## Begin
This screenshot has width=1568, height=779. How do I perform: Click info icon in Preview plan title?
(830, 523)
## End
## Begin
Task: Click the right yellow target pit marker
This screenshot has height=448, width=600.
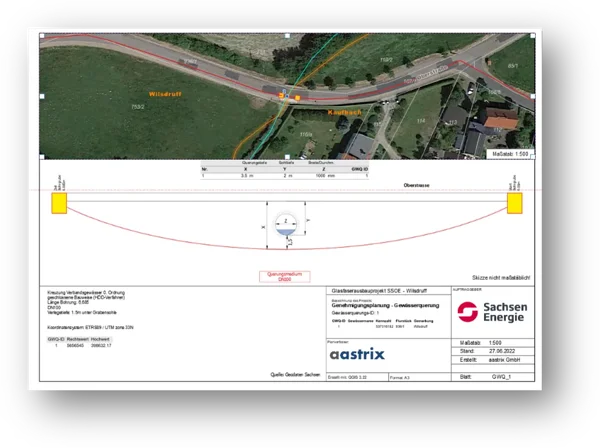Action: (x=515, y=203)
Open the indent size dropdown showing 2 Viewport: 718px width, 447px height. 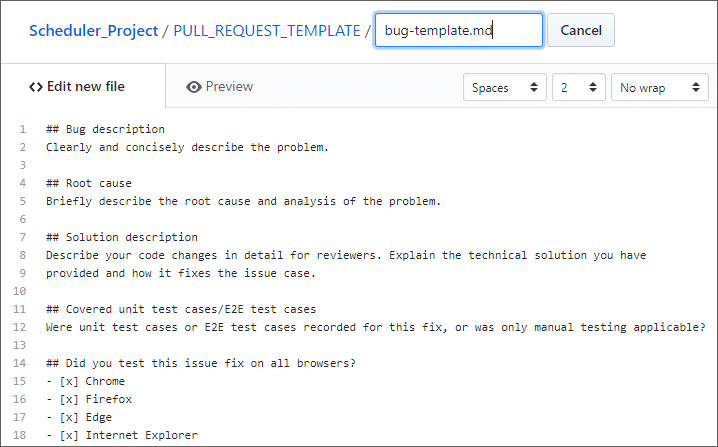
## End
## Begin
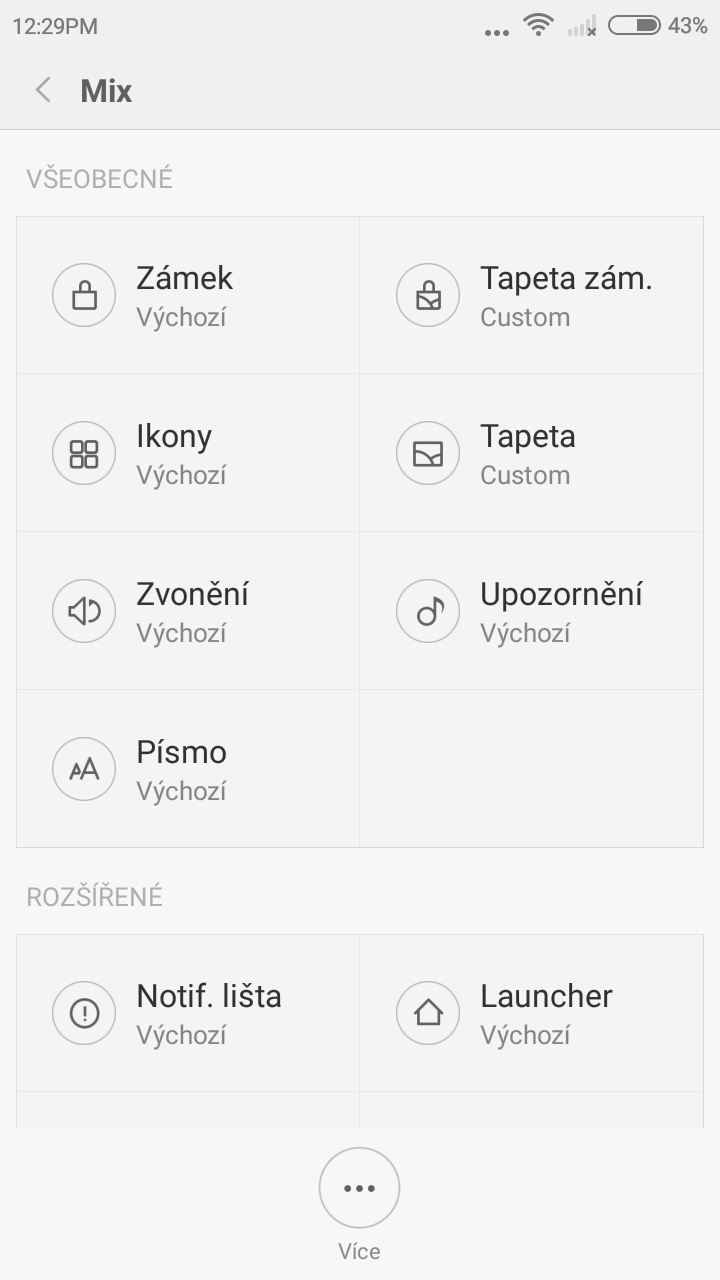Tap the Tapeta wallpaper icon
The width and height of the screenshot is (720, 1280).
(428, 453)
## End
### WHAT THE EXERCISE ASKS
Reproduce word for word the lines from the one containing "Task: Click the" up to and including the one containing "Open the indent", and leave the pictures out.

### TASK RESULT
Task: Click the right yellow target pit marker
This screenshot has height=448, width=600.
Action: (x=515, y=203)
Open the indent size dropdown showing 2 Viewport: 718px width, 447px height. 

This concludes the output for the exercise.